Article

Creating an Image Classifier Model

Train a machine learning model to classify images, and add it to your Core ML app.

Overview

An image classifier is a machine learning model that recognizes images. When you give it an image, it responds with a label for that image.

Diagram showing how an image classifier predicts the label "Giraffe" from an image of a giraffe.

You train an image classifier by showing it many examples of images you’ve already labeled. For example, you can train an image classifier to recognize safari animals by showing it a variety of photos of elephants, giraffes, lions, and so on.

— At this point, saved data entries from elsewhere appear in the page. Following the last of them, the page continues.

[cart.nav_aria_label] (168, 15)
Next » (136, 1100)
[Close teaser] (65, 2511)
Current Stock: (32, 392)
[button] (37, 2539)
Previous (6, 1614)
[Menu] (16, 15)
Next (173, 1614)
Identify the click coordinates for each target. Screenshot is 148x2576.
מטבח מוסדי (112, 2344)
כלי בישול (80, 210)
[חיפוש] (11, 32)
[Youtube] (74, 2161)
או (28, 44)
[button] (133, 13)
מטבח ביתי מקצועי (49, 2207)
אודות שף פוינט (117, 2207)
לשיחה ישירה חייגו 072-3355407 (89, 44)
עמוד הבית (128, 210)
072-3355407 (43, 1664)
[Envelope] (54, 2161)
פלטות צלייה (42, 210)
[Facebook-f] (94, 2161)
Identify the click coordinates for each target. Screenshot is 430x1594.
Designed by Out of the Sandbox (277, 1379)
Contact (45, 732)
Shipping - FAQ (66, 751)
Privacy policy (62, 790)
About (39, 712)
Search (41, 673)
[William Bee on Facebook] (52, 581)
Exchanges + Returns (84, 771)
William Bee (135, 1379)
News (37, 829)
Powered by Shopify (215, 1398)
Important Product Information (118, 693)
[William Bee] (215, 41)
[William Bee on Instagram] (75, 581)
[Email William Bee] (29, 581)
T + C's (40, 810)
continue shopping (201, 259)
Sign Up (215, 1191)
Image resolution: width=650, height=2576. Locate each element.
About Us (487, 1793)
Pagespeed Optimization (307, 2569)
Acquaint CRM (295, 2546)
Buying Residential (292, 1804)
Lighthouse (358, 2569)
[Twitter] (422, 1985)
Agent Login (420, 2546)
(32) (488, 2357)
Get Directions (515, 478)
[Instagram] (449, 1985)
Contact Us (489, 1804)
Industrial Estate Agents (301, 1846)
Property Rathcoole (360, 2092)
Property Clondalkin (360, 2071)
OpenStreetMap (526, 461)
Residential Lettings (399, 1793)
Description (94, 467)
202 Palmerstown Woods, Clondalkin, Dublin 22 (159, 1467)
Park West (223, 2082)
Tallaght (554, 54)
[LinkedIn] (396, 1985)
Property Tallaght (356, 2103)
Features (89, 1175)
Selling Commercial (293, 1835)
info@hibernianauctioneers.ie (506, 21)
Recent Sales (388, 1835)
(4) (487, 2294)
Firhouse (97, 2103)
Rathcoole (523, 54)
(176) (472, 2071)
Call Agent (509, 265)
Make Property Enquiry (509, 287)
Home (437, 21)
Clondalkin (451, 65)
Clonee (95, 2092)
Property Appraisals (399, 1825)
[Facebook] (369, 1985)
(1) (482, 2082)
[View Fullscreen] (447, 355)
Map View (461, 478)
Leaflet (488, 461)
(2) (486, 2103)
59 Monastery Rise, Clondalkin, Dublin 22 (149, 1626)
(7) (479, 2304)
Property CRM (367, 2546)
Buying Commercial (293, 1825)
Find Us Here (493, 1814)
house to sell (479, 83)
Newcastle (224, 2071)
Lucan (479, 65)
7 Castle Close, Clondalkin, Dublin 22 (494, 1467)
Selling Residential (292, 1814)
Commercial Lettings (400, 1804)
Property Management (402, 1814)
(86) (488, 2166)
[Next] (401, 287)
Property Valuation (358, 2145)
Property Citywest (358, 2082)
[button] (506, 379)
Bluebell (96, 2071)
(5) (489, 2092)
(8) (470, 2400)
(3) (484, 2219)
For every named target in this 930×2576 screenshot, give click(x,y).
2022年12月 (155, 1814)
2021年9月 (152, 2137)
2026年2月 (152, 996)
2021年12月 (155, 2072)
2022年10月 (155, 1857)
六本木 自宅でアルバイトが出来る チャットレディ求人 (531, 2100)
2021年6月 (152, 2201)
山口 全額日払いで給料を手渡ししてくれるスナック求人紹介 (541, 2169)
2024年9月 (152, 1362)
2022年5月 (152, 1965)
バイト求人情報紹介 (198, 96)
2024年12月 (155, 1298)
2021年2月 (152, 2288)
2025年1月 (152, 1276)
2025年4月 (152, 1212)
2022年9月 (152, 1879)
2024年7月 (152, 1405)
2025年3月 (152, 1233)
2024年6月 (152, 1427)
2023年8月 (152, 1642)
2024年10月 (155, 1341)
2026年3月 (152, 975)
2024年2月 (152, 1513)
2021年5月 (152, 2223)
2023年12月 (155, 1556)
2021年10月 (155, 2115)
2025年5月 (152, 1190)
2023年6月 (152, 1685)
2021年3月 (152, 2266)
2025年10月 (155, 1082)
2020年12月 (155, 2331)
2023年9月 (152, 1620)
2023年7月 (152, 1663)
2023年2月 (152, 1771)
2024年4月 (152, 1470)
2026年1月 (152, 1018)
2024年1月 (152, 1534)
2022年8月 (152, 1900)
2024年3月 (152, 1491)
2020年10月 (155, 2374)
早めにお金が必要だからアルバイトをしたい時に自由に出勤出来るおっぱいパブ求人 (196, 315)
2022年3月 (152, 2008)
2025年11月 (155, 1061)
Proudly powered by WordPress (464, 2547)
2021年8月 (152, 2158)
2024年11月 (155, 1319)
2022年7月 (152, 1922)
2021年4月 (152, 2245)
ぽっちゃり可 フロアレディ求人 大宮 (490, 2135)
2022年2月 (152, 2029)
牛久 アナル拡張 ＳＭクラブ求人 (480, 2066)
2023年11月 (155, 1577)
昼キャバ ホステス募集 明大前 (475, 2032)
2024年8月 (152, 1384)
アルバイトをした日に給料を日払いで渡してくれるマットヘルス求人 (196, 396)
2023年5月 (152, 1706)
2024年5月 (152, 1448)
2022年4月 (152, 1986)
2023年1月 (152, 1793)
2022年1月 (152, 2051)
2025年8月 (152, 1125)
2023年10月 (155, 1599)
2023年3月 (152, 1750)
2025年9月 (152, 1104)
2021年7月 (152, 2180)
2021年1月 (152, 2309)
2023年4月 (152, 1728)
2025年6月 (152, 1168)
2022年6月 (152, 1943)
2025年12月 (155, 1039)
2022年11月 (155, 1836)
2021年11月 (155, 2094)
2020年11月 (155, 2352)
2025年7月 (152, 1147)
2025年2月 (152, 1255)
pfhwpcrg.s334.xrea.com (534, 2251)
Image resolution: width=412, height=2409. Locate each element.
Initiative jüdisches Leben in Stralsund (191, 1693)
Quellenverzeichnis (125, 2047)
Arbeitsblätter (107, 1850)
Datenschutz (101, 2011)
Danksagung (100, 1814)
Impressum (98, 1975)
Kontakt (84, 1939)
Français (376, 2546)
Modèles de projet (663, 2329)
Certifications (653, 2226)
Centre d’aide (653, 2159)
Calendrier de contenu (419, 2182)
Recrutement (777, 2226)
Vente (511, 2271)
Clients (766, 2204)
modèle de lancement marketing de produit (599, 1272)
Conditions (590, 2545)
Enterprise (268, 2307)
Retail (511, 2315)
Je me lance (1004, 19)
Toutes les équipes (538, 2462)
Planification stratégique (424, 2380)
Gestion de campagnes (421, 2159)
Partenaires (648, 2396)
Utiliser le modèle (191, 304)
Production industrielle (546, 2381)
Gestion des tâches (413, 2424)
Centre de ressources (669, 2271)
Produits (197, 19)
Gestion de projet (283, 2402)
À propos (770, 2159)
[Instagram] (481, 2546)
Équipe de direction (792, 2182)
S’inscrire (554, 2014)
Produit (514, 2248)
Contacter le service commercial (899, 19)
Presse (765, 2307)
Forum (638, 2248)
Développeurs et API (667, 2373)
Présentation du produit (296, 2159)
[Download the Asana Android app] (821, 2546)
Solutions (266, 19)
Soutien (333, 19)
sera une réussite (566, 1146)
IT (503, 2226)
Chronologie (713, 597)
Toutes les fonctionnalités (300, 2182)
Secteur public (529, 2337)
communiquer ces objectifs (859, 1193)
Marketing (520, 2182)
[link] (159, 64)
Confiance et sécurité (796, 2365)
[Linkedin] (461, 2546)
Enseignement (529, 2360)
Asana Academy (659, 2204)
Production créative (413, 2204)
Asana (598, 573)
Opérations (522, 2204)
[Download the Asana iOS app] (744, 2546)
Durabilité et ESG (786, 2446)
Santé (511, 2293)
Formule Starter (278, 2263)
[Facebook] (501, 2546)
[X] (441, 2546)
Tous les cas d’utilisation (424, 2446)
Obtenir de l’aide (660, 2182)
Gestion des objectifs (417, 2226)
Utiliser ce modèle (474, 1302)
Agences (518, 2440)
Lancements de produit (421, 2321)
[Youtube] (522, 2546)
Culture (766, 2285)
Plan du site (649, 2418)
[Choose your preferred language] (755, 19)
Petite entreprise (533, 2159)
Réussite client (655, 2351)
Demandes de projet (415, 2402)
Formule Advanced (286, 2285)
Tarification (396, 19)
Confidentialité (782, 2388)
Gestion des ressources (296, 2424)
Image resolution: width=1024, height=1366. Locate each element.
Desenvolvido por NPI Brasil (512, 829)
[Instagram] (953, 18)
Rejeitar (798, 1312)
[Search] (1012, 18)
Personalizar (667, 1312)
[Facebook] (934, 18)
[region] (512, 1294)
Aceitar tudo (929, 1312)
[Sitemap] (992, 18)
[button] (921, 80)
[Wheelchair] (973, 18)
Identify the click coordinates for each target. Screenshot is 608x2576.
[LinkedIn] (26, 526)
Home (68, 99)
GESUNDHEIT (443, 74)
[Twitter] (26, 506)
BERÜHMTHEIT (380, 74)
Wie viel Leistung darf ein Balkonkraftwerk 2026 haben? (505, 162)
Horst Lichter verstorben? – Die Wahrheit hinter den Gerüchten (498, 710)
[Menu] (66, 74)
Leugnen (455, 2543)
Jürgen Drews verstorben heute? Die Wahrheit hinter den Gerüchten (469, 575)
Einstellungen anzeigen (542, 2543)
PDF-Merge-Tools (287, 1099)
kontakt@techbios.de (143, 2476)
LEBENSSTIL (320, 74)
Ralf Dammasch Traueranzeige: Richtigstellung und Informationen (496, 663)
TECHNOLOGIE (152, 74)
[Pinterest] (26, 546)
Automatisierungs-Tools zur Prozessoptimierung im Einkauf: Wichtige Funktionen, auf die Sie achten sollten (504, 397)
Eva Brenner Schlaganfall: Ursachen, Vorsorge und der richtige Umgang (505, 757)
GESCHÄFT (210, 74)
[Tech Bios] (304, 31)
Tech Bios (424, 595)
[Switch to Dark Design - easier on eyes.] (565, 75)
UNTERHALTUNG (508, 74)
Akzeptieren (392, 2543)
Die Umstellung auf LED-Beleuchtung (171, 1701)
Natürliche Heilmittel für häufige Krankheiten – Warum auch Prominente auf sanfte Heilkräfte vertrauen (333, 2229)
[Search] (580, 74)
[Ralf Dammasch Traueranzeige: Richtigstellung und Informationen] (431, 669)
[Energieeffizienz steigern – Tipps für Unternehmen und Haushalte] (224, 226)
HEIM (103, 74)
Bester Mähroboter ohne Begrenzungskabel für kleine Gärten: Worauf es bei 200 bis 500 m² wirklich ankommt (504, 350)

Diagram showing how Create ML trains a model using collections of labeled images.

After the image classifier finishes training, assess its accuracy and if it performs well enough, save it as a Core ML model file. In your Xcode project, you import the Core ML model file to use your image classifier in your app.

Prepare Your Data

Start by preparing the data that you’ll use to train and evaluate the classifier. Create a training data set from about 80% of your images for each label. Create a testing data set from the remaining 20% of images. Make sure that any given image appears in only one data set or the other.

Next, organize your data on disk to be compatible with one of the MLImageClassifier.DataSource types. One way is to create two folders named Training Data and Testing Data. In each folder, you create subfolders using your labels as names. Then sort the images into the appropriate subfolders for each data set.

Diagram showing a folder called Training Data with subfolders that are named using the label corresponding to the class of images they contain. For example, all the cheetah images go into a subfolder called "Cheetah".

The exact label strings aren’t important, as long as they make sense to you. For example, you might use the label Cheetah for all the images of cheetahs. You don’t have to name the image files in any particular way or add metadata to them. You only need to put them into the folder with the right label.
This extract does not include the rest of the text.